A single-machine web server handles 1,000 concurrent connections. It uses a single database. Latency is 10ms. This works.
At 100,000 concurrent connections, the single machine’s memory is exhausted. The database becomes a bottleneck. The solution is not to buy a faster machine — vertical scaling has a ceiling. The solution is horizontal scaling: multiple machines. But multiple machines introduce coordination problems that a single machine never has.
// Single-machine design: works at 1,000 users
function handle_request(request):
data = database.query(request.user_id)
return render(data)
// At 100,000 users: database is the bottleneck
// Adding a second database requires a decision:
// Which database does each user's data live in?
// What happens when a request needs data from both?
// These questions do not exist at 1,000 users.
// Horizontal scale introduces coordination problems:
function handle_request(request):
shard = hash(request.user_id) % num_shards
data = databases[shard].query(request.user_id)
return render(data)
// Now: what happens if one shard is down?

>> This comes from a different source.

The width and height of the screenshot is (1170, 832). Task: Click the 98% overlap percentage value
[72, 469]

// What happens if you need to add a shard?
The point: scale changes the class of problem, not just the magnitude.
Every production system can be evaluated against seven questions. Any “no” indicates a scaling vulnerability:
function scale_diagnostic(system):
questions = [
"Can any single component be removed without total system failure?",
"Does throughput increase linearly when you add instances?",
"Is latency bounded at P99 under 2× peak load?",
"Is state stored outside the application instances?",
"Does the system degrade gracefully when a dependency is slow?",
"Is there a mechanism to shed load when capacity is exceeded?",
"Is failure observable before users report it?"
]
// A "no" to any question = a scaling failure mode waiting to happen.

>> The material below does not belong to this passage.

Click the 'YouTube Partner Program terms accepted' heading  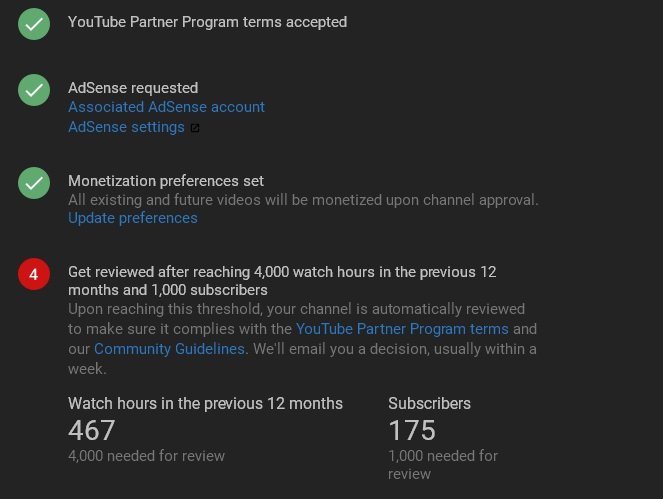[207, 21]
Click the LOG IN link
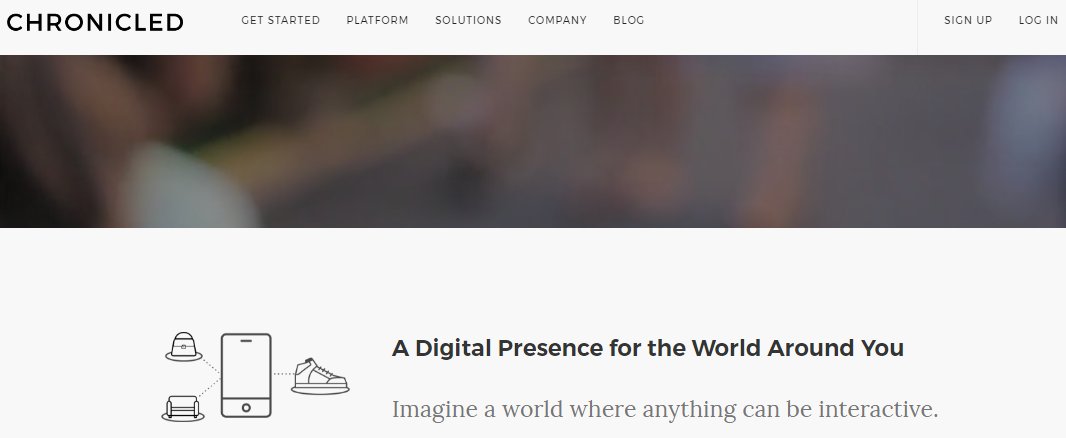This screenshot has width=1066, height=438. pos(1038,20)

// This is not a checklist for correctness — it is a map of where
// the system will break first as load increases.
return questions
// Throughput measurement
throughput_rps = requests_completed / time_window_seconds
// Latency measurement — P50, P95, P99 matter; mean does not
latencies = collect_latency_samples(N)
sort(latencies)
p50 = latencies[N * 0.50]
p95 = latencies[N * 0.95]
p99 = latencies[N * 0.99]
// A system with mean=5ms, p99=500ms is not a "5ms system".
// 1% of users — potentially thousands per second — experience 500ms.
// Load factor — how close to capacity is the system?
load_factor = current_rps / max_tested_rps
// At load_factor > 0.7, the system is approaching its limit.
// At load_factor > 0.9, latency typically begins to spike non-linearly.
// Little's Law — relates concurrency, throughput, and latency:
// N = λ × W
// N = average number of requests in the system
// λ = throughput (requests/second)
// W = average latency (seconds)
// Implication: if latency doubles at the same throughput,
// the number of in-flight requests doubles — consuming 2× memory.
Scale has a fourth axis that constrains the other three: cost. Adding instances increases throughput but costs money. Adding memory reduces latency but costs money. The engineering problem is not “achieve maximum scale” — it is “achieve required scale at acceptable cost.”
// Cost-aware scaling decision
function should_add_instance(current_load_factor, instance_cost, revenue_at_risk):
if current_load_factor > 0.8:
// High load: adding an instance prevents outage
// Outage cost >> instance cost → add instance
return revenue_at_risk > instance_cost
else:
// Low load: adding instance is premature
return false